Over the past several months, Nuo has been building the necessary infrastructure and staff to prepare for the re-launch of Aurix. As far as the required clinical programs under CED, all things look to be on track. In the next 2-3 quarters, we expect the company to have over 1,000 patients enrolled in all four programs combined. We remind investors that the four CED programs include one randomized clinical trial (RCT) seeking to enroll 280 patients with varied wounds, and then three separate registry programs each seeking to enroll up to 750 patients with diabetic foot ulcers, venous legs ulcers, and pressure ulcers, respectively. These programs should enroll and report data in 2015. Similar to any clinical program, implementing the protocol includes obtaining IRB approval at each site. The company is targeting 120 sites right now. We continue to believe by the end of 2015, Nuo will have one of the largest data sets in the entire wound care market.

To value Nuo Therapeutics, we are doing a simple "sum-of-parts" valuation for the two drivers of the top-line: Aurix sales and Angel royalties. We believe Aurix is a $100 million product for Nuo. We believe Angel is a $75 million product for Arthrex, Inc., of which Nuo gets low-teens royalty. We apply no value for ongoing clinical programs with ALD-301 in peripheral arterial disease or ALD-351 in glioblastoma. Based on our sales forecasts, our NPV analysis pegs the valuation of Aurix at $1.05 per share. We think Angel is worth $0.35 per share. Summing these parts two parts together we believe Nuo Therapeutics shares are fairly-valued right now at $1.40 per share. We think 2015 will be the year Nuo Therapeutics shines.

Vericel Corp (NASDAQ:VCEL): Vericel is another company that spent much of 2014 rebranding and refocusing. The biggest transformation came in June 2014 when Vericel, then known as Aastrom Biosciences, acquired the cell therapy and regenerative medicine (CTRM) business unit at Sanofi - formerly known as Genzyme Biosurgery. We think this fundamental change in business strategy at Vericel is a positive for shareholders, and recent trends are clearly headed in the right direction.

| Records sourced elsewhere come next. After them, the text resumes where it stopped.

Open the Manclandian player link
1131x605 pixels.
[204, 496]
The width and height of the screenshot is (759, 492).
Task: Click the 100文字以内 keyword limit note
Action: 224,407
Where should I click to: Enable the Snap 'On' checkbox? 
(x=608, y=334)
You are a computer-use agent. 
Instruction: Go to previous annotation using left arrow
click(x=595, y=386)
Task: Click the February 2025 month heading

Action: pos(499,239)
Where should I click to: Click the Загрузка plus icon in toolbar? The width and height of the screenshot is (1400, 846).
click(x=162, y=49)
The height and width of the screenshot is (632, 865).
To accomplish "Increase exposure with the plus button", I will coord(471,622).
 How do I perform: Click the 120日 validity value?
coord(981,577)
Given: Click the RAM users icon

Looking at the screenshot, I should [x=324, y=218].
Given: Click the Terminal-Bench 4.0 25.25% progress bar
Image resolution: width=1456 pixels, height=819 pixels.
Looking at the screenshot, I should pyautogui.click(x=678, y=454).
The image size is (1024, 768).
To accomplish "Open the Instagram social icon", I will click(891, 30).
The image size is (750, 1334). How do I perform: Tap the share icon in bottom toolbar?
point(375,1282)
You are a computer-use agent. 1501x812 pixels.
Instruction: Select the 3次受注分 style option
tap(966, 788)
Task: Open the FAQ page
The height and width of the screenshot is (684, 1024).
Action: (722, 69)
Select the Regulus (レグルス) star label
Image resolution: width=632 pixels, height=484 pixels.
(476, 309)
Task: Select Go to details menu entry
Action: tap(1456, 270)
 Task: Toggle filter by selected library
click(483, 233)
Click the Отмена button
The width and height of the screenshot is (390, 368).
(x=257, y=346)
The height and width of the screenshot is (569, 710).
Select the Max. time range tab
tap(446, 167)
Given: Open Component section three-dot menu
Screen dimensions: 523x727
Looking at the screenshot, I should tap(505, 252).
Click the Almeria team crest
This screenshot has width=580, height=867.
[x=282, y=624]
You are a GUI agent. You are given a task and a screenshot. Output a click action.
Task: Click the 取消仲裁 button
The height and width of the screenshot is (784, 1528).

We site evidence over improving fundamentals coming from the company'sfinancial results for the quarter of 2014 ending September 30, 2014. Results in the quarter included a full quarter of operations for the recently acquired CTRM business. Total revenues in the third quarter were approximately $9.7 million, and were comprised of approximately $7.5 million of net sales of Carticel implants and surgical kits, approximately $1.8 million of net sales of Epicel grafts and biopsy kits, $0.2 million sales of MACI, and $0.2 million of revenue from commercial sales of bone marrow generated by Marrow Donation, LLC.

Revenues in the quarter were flat with the same period in 2013, only we note that Vericel was able to achieve these revenues with slightly fewer sales representatives than what Sanofi had at the end of 2013, thus improving margin. For example, gross margin in the third quarter was 42.7%. We expect continued improvement in the gross margin line over the next several quarters as Vericel gains efficiencies on manufacturing and scale at the Cambridge facility. Ultimately, we believe Aastrom can see gross margin approach 60% in 2016. We expect a strong uptick in revenues in the fourth quarter 2014 for a number of reasons, primarily due to year-end insurance deductibles being met, flexible spending accounts needing to be used, seasonality, and pricing increases.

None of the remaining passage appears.